Treat the line containing "Navigate to the Servers page" as the first line of the answer and the last line of the data as its final line, reproducing every line between exactly.

= = = = = = =

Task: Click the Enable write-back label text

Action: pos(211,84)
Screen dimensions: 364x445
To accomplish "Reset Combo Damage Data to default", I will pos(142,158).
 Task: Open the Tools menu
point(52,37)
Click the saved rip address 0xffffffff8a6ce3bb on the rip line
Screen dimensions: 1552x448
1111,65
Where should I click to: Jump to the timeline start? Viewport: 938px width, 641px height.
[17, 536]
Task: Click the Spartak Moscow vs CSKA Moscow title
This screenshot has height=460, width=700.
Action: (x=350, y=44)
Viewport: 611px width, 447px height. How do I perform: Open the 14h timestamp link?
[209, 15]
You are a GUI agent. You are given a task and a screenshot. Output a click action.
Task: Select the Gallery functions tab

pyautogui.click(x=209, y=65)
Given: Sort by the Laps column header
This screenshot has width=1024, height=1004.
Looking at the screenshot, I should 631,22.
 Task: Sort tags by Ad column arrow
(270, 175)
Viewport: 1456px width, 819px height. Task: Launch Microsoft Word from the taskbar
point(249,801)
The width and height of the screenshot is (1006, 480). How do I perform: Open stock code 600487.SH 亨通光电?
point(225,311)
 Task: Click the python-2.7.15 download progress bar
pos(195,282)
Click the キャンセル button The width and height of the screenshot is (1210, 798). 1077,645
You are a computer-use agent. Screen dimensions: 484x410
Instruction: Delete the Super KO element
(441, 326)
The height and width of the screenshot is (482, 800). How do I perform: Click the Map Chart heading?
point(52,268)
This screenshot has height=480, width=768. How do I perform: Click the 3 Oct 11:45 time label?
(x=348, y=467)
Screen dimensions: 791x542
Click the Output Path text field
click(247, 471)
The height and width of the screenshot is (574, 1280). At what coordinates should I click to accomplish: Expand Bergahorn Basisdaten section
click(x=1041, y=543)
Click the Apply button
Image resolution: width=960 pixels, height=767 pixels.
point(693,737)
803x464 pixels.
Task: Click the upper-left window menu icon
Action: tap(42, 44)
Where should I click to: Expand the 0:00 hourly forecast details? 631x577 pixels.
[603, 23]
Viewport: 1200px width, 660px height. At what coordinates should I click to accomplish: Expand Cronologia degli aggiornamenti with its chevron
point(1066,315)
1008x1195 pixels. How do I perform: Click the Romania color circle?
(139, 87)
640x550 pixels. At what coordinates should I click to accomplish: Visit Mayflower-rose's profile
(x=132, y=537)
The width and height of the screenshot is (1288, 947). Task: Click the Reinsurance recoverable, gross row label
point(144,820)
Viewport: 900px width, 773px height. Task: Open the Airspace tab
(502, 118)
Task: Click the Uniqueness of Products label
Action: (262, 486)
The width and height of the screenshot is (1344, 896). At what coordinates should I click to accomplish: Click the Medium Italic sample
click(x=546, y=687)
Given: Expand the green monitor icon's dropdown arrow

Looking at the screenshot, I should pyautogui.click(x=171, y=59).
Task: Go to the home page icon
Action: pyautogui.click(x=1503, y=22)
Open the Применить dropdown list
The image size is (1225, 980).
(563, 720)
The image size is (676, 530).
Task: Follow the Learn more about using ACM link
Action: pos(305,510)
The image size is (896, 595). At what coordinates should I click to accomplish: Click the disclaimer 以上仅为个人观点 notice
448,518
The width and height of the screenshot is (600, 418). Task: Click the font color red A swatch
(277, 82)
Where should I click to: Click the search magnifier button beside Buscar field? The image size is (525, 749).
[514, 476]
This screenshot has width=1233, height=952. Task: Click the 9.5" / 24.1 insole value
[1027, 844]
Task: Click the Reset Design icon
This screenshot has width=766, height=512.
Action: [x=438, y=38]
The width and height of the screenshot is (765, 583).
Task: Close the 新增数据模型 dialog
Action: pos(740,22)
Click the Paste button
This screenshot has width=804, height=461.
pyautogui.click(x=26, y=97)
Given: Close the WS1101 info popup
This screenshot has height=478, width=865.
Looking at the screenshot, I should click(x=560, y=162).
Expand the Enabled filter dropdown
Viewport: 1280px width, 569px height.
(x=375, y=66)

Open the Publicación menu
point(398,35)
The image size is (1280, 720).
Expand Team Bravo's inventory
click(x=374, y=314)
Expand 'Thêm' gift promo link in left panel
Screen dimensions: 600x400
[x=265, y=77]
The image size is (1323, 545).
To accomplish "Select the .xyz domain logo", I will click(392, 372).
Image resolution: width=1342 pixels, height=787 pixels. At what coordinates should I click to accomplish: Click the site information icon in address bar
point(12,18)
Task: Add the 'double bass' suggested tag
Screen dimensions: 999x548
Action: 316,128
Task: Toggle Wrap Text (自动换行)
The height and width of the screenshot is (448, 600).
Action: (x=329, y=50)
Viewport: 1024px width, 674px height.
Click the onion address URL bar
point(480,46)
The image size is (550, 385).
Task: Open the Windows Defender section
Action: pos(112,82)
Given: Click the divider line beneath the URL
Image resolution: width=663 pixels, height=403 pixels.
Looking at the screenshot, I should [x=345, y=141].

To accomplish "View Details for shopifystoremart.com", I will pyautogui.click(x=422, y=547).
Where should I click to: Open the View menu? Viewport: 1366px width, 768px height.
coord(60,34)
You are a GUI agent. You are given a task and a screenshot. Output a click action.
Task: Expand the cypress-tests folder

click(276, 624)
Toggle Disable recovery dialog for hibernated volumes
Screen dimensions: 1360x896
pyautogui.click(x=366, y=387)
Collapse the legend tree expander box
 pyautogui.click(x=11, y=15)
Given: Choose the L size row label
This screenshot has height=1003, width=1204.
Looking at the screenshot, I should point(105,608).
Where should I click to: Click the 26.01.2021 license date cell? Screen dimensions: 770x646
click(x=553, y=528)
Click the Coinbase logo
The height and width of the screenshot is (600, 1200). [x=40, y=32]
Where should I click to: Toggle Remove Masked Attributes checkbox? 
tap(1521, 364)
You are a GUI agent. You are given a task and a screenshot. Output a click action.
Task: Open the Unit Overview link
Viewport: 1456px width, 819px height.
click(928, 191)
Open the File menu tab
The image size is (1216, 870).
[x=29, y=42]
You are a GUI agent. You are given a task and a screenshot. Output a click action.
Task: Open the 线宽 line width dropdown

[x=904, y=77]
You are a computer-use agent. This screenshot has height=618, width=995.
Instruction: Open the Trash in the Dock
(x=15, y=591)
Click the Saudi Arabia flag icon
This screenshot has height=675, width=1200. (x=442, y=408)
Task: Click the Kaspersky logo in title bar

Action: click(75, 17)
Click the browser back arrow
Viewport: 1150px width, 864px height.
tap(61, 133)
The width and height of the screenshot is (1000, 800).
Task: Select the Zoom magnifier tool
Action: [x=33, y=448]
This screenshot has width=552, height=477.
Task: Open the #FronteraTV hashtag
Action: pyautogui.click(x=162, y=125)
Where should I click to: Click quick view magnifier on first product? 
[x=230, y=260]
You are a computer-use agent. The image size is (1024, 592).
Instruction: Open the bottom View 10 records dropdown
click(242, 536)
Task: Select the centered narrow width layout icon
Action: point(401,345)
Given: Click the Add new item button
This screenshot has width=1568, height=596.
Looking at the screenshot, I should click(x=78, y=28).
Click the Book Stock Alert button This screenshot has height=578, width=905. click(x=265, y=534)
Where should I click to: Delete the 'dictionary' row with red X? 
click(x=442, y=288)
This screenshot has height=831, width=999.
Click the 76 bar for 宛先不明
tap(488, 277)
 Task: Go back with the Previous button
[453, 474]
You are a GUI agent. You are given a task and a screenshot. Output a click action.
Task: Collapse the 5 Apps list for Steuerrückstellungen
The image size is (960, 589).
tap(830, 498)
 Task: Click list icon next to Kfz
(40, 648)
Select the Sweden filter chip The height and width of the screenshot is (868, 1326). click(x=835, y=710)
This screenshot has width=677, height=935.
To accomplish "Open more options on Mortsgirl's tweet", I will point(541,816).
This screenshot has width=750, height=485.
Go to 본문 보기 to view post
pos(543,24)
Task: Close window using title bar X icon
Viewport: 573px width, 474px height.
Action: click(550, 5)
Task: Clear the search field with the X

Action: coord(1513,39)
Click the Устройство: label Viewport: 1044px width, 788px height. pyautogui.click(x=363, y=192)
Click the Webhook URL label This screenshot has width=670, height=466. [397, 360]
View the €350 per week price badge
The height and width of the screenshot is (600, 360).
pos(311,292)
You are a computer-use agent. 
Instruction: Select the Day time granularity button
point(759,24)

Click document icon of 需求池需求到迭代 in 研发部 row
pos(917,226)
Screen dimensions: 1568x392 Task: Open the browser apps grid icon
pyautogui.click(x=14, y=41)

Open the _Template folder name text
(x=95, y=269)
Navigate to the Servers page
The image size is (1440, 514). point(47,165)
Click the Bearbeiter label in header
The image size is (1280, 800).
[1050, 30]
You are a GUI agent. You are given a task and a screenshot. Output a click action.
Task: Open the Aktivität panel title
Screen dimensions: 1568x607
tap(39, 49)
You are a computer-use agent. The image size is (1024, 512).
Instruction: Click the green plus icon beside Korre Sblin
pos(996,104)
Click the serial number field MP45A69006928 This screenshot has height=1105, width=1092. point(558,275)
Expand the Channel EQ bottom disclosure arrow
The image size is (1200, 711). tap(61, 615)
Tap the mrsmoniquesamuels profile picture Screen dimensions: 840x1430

= = = = = = =

» **EXPECTED ANSWER**:
Navigate to the Servers page
The image size is (1440, 514). point(47,165)
Click the Bearbeiter label in header
The image size is (1280, 800).
[1050, 30]
You are a GUI agent. You are given a task and a screenshot. Output a click action.
Task: Open the Aktivität panel title
Screen dimensions: 1568x607
tap(39, 49)
You are a computer-use agent. The image size is (1024, 512).
Instruction: Click the green plus icon beside Korre Sblin
pos(996,104)
Click the serial number field MP45A69006928 This screenshot has height=1105, width=1092. point(558,275)
Expand the Channel EQ bottom disclosure arrow
The image size is (1200, 711). tap(61, 615)
Tap the mrsmoniquesamuels profile picture Screen dimensions: 840x1430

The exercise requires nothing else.